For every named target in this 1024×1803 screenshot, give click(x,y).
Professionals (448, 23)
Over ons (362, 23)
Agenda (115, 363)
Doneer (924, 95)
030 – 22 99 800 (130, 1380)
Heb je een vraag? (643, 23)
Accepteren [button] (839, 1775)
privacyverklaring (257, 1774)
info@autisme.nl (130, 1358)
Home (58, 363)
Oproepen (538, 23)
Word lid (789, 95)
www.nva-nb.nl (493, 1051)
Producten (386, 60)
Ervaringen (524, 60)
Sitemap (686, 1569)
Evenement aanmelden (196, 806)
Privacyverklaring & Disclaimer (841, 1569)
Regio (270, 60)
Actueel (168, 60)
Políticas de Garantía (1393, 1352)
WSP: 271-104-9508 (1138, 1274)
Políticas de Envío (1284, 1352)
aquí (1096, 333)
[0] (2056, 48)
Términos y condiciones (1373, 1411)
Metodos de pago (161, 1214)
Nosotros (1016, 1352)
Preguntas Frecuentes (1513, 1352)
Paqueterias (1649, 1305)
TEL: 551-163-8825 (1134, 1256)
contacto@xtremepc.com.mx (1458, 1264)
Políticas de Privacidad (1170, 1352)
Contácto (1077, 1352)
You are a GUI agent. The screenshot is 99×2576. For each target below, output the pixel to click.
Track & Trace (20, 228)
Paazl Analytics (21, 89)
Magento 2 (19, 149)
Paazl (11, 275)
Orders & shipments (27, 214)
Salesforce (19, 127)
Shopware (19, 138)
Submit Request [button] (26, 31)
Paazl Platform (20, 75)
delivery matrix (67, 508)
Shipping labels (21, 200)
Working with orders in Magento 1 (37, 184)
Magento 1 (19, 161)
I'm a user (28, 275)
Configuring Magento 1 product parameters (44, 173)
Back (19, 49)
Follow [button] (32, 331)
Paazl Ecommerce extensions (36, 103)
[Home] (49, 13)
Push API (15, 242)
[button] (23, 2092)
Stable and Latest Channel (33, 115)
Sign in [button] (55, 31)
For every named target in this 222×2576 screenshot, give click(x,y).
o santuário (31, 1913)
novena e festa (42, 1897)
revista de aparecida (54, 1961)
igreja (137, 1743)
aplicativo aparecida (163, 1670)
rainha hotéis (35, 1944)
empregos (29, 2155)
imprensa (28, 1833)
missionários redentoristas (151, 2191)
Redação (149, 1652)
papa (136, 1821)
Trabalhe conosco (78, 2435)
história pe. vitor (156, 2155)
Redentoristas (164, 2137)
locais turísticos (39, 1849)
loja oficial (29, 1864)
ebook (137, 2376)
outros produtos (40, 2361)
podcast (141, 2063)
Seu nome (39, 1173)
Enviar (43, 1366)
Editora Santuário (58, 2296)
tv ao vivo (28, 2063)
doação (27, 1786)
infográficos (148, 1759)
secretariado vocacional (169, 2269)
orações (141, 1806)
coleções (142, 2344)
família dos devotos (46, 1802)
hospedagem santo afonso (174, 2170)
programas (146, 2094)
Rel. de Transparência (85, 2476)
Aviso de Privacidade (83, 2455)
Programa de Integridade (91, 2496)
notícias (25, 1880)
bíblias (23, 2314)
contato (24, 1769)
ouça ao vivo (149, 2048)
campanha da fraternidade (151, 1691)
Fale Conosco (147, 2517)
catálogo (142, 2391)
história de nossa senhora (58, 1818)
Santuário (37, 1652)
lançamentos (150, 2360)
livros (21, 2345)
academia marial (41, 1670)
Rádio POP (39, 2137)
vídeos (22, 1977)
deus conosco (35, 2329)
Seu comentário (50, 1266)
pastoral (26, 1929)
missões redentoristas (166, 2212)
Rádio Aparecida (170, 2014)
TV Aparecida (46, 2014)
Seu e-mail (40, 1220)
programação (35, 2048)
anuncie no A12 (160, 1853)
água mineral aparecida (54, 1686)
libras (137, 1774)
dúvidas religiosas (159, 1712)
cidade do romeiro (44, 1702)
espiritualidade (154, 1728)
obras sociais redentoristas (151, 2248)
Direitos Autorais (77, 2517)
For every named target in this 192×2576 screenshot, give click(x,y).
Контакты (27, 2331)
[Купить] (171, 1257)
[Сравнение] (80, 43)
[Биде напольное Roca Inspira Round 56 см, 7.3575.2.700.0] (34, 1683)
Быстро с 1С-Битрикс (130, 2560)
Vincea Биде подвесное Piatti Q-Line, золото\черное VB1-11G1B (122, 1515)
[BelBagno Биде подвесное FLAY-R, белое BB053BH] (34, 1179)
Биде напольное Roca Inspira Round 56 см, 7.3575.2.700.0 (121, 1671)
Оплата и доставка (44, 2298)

### ASSIGNMENT
Starting at the line that contains "[BelBagno Биде подвесное", retype each line through the end of the listing above and nothing else.

### REPLY TO THE EXERCISE
[BelBagno Биде подвесное FLAY-R, белое BB053BH] (34, 1179)
Биде напольное Roca Inspira Round 56 см, 7.3575.2.700.0 (121, 1671)
Оплата и доставка (44, 2298)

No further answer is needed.